WRITTEN PROBLEM -
Swap "ASP" for "FTP" in the material from its start through the line containing "coord(318,85)", inclusive, and give those lines again with nothing else changed. Leave the pictures out of your answer.

START EXTRACTED ENTRIES

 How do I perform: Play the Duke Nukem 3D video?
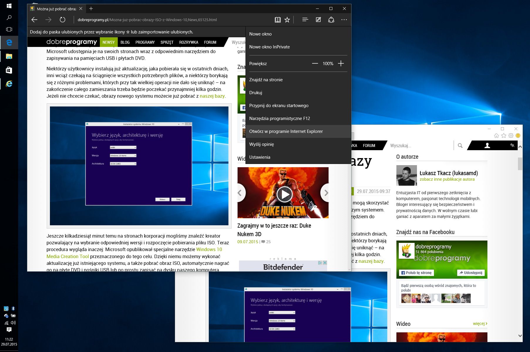tap(284, 194)
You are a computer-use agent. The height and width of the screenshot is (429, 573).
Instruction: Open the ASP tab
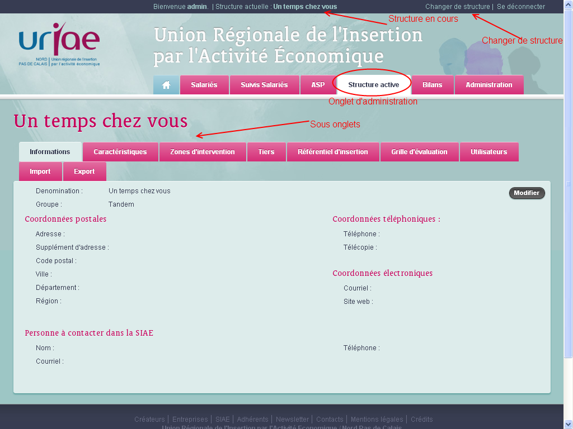coord(318,85)

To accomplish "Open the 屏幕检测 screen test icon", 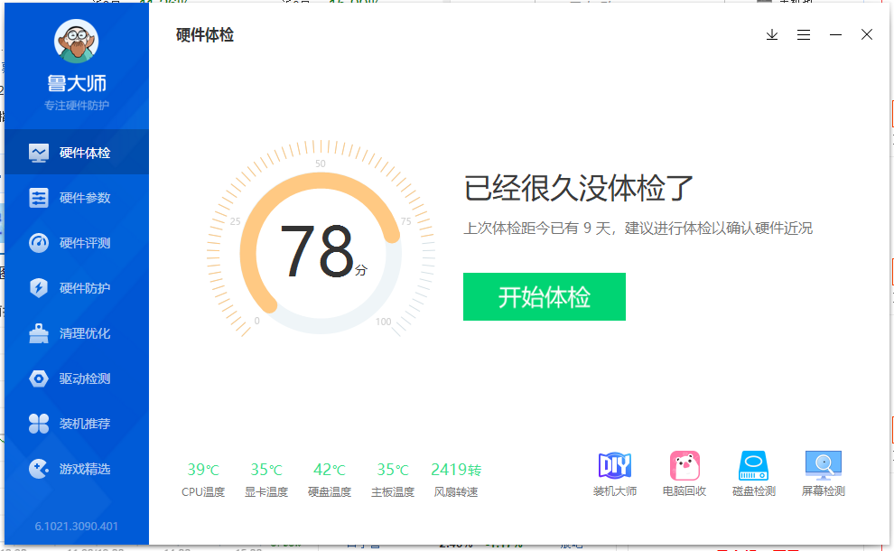I will coord(823,466).
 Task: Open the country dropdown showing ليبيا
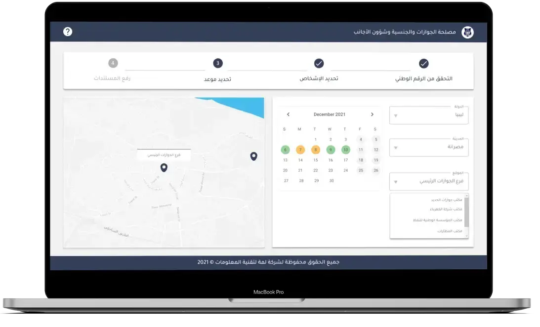(x=428, y=115)
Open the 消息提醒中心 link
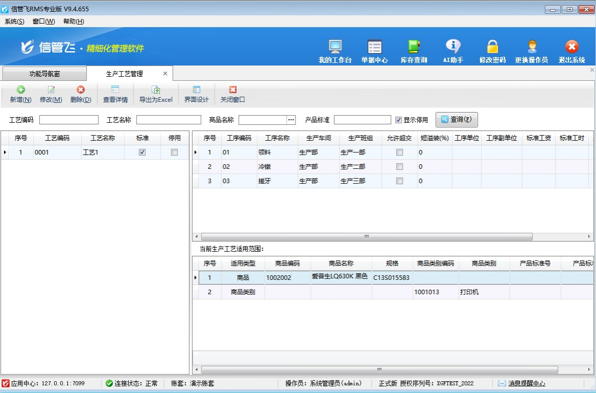Screen dimensions: 596x393 tap(526, 383)
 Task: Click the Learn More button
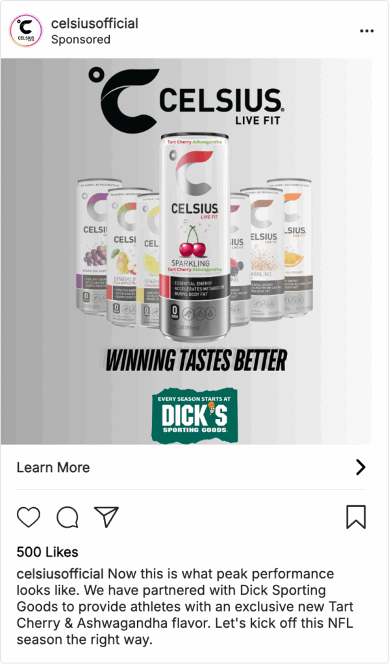tap(191, 467)
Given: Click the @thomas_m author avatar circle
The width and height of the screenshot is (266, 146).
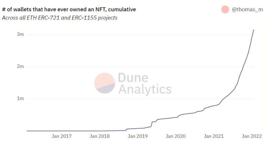Looking at the screenshot, I should tap(225, 9).
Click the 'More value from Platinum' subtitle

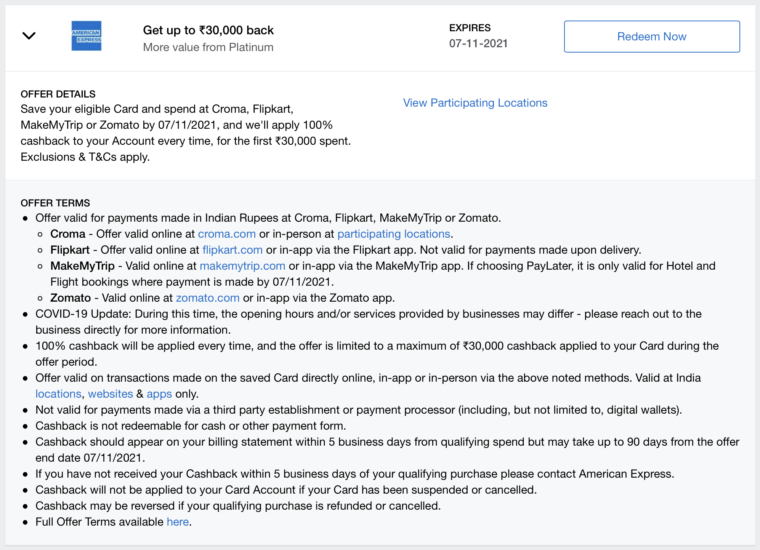pos(208,47)
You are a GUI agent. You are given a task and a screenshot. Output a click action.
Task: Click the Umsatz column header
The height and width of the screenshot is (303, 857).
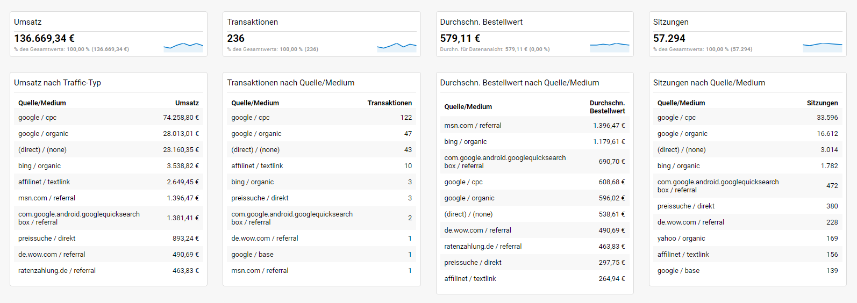pyautogui.click(x=187, y=103)
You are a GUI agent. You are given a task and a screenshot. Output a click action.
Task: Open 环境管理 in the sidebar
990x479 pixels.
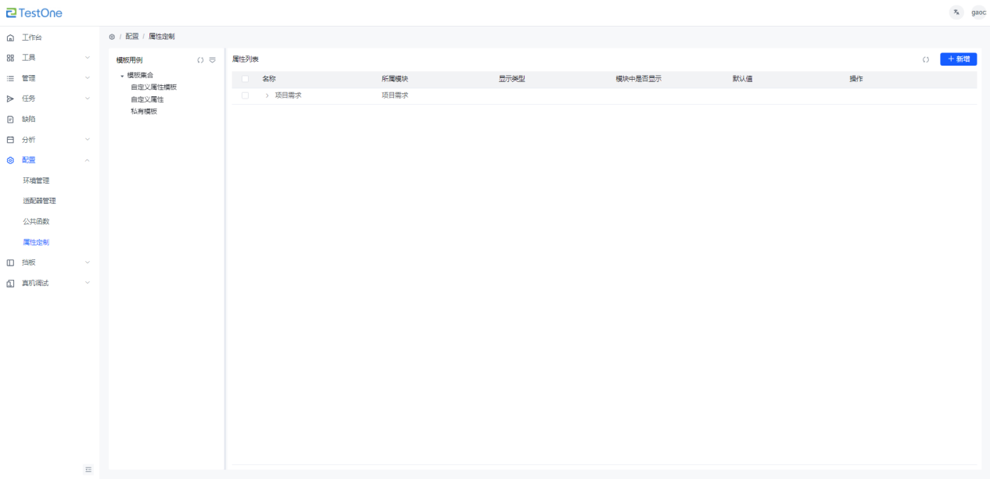coord(36,181)
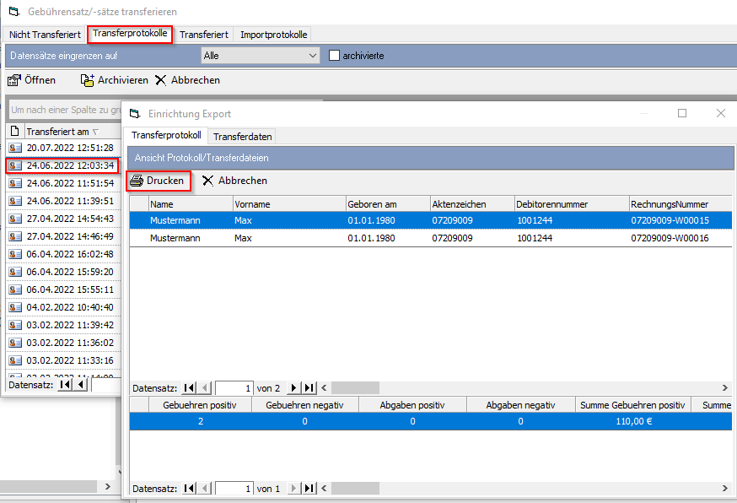Viewport: 737px width, 503px height.
Task: Click the Archivieren toolbar icon
Action: [87, 80]
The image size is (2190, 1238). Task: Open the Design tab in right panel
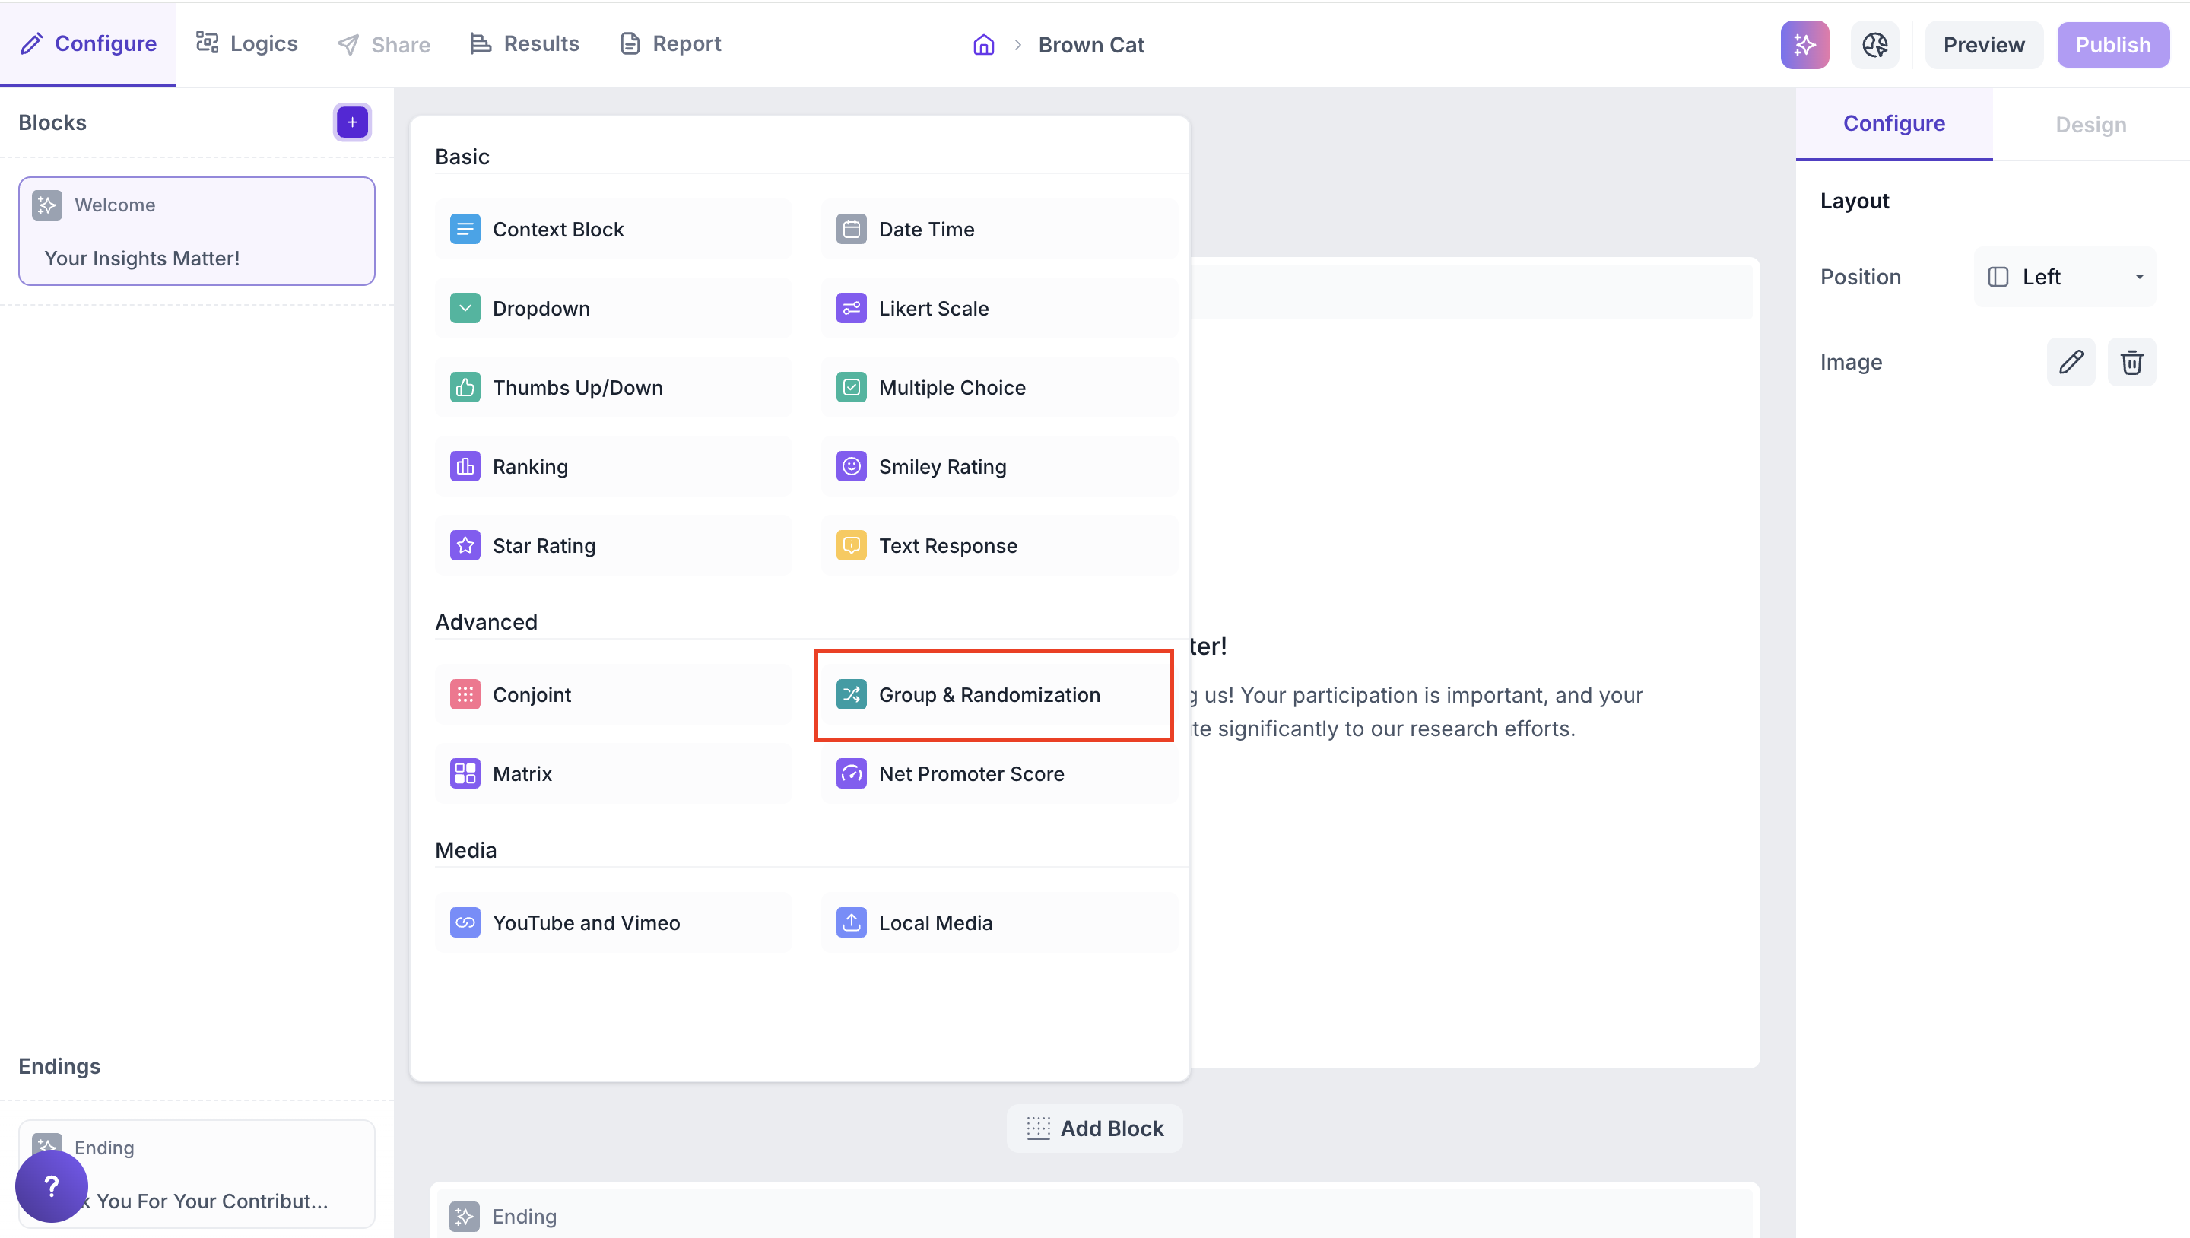point(2091,125)
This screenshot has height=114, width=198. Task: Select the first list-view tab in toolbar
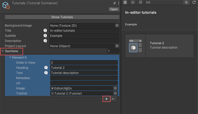tap(125, 2)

END EXTRACTED ENTRIES

EXERCISE ANSWER -
 How do I perform: Play the Duke Nukem 3D video?
tap(284, 194)
You are a computer-use agent. The height and width of the screenshot is (429, 573).
Instruction: Open the FTP tab
coord(318,85)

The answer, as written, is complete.